G5 Article dissertation
Metabolic profiling in anaesthesiology and intensive care: Pharmacometabolic effects of anaesthetic agents and metabolomics after out-of-hospital cardiac arrest
Authors: Nummela, Aleksi
Publishing place: Turku
Publication year: 2025
Series title: Turun yliopiston julkaisuja - Annales Universitatis Turkunesis D
Number in series: 1887
ISBN: 978-952-02-0219-4
eISBN: 978-952-02-0220-0
ISSN: 0355-9483
eISSN: 2343-3213
Web address : https://urn.fi/URN:ISBN:978-952-02-0220-0
In metabolomics a “snapshot” of the current metabolic state of an organism, a metabolic profile, is obtained from biofluid samples. Despite emerging metabolomics studies in the field of clinical anaesthesia and intensive care, the effects of routinely used anaesthetics/sedatives on the circulating human metabolome have remained largely unexplored.

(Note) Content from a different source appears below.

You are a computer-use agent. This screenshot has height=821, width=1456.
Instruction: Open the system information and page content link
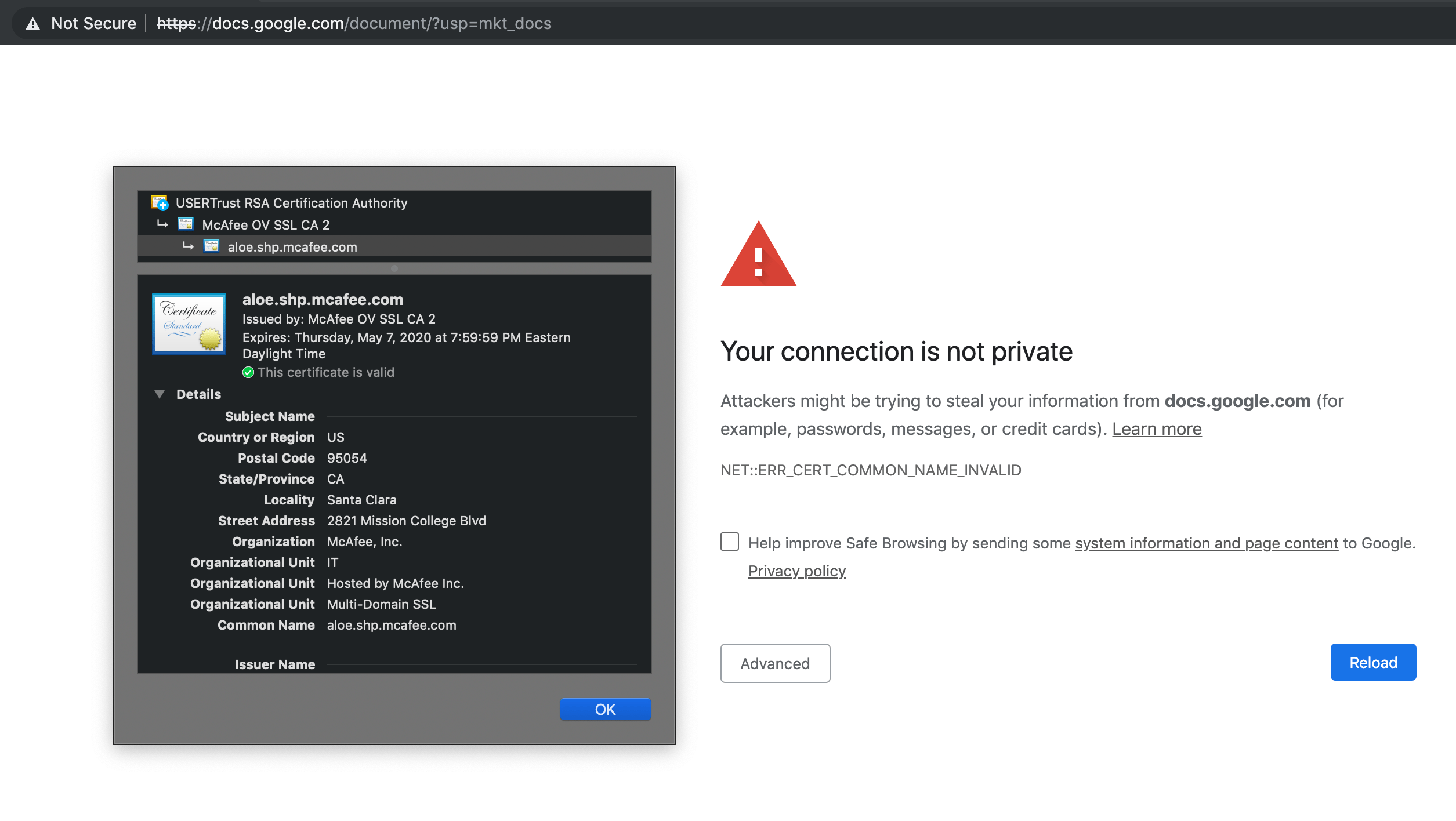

Recently, metabolic profiling upon hospital admission in out-of-hospital cardiac arrest (OHCA) enabled stratification of patient risk groups with respect to mortality. Identification of previously unrecognized metabolic routes associated with patient outcome after OHCA might contribute to the discovery of novel biomarkers.
This study examined two separate study populations. First, a randomised controlled phase IV clinical drug trial in which 160 healthy male subjects received equipotent doses (EC50 for verbal command) of dexmedetomidine, propofol, S-ketamine, sevoflurane, or placebo. Nuclear magnetic resonance (NMR) spectroscopy and liquid chromatography tandem mass spectrometry targeted metabolic profiling was conducted at baseline, at the end of anaesthetic/sedative administration (at 60 min), and at 70 min after anaesthetic/sedative cessation. Second, a randomised 2-group phase II clinical drug trial of 110 OHCA patients receiving targeted temperature management at 33 °C alone or in combination with inhaled xenon. The NMR metabolic profile was analysed upon hospital admission and at 24 and 72 h.
In healthy male subject statistically significant changes vs. placebo were observed in 21.5%, 35.4%, 3.6% and 1.5% of the analysed 195 metabolites in dexmedetomidine, propofol, S-ketamine and sevoflurane groups, respectively. Dexmedetomidine caused e.g. a wide-ranging decrease in bile acids and oxylipins, S-ketamine decreased branched chain amino acids (BCAA), and propofol altered the lipid profile while 9,10- and 12,13-dihydroxyoctadecenoic acid were markedly increased. In contrast, sevoflurane demonstrated relative inertness. In OHCA patients at 24 h, increased levels of lactate and decreased amounts of BCAAs leucine and valine associated with 6-month mortality. At 72 h, increases in the levels of lactate and alanine, and a decreased small HDL cholesteryl ester content (S-HDL-CE) associated with mortality.
In conclusion, exposure to routinely used anaesthetics/sedatives triggered unique alterations in the metabolic profiles. Furthermore, in OHCA patients at 24 and 72 h the concentrations of lactate, alanine, leucine, valine, and S-HDL-CE associated with 6-month mortality. Xenon did not alter the NMR metabolic profile.